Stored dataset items
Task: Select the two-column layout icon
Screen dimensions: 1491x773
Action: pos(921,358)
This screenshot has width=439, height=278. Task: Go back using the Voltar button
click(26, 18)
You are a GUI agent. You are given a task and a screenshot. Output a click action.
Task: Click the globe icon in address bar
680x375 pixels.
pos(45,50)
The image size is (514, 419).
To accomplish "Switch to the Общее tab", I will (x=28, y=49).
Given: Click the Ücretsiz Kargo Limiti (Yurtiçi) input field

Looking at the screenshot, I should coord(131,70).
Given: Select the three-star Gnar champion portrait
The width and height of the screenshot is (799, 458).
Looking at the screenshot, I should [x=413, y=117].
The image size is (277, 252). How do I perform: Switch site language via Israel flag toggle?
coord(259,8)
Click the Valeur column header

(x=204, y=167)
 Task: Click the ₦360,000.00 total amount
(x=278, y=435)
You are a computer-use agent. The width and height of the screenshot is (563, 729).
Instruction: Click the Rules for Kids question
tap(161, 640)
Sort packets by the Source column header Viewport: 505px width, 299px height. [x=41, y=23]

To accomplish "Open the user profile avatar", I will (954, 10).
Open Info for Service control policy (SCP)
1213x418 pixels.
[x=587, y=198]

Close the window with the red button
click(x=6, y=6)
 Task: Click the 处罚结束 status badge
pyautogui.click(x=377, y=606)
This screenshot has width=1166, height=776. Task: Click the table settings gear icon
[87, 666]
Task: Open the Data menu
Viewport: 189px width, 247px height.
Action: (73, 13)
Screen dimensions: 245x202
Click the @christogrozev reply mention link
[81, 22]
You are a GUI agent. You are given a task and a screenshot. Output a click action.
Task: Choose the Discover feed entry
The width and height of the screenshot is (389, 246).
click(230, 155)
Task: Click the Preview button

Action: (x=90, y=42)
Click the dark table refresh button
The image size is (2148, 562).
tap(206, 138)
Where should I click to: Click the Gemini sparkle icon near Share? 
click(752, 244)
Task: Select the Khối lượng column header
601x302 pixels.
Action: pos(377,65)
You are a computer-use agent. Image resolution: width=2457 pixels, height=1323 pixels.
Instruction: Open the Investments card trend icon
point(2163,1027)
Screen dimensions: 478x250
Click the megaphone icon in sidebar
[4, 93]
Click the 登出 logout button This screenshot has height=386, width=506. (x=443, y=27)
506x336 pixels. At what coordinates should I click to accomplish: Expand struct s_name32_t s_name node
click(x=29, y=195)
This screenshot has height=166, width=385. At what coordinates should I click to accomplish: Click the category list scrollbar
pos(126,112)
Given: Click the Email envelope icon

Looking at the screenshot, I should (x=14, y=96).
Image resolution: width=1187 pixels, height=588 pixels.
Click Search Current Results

=== What you will do ===
Rewrite the rows from the line with "Task: Click the Preview button" to the line with "Action: pos(377,65)", both included, as a Markdown table. Use the columns Number and Line, give each line its own number, and leave out blank lines.

=== Correct response ===
| Number | Line |
|---|---|
| 1 | Task: Click the Preview button |
| 2 | Action: (x=90, y=42) |
| 3 | Click the dark table refresh button |
| 4 | The image size is (2148, 562). |
| 5 | tap(206, 138) |
| 6 | Where should I click to: Click the Gemini sparkle icon near Share?  |
| 7 | click(752, 244) |
| 8 | Task: Select the Khối lượng column header |
| 9 | 601x302 pixels. |
| 10 | Action: pos(377,65) |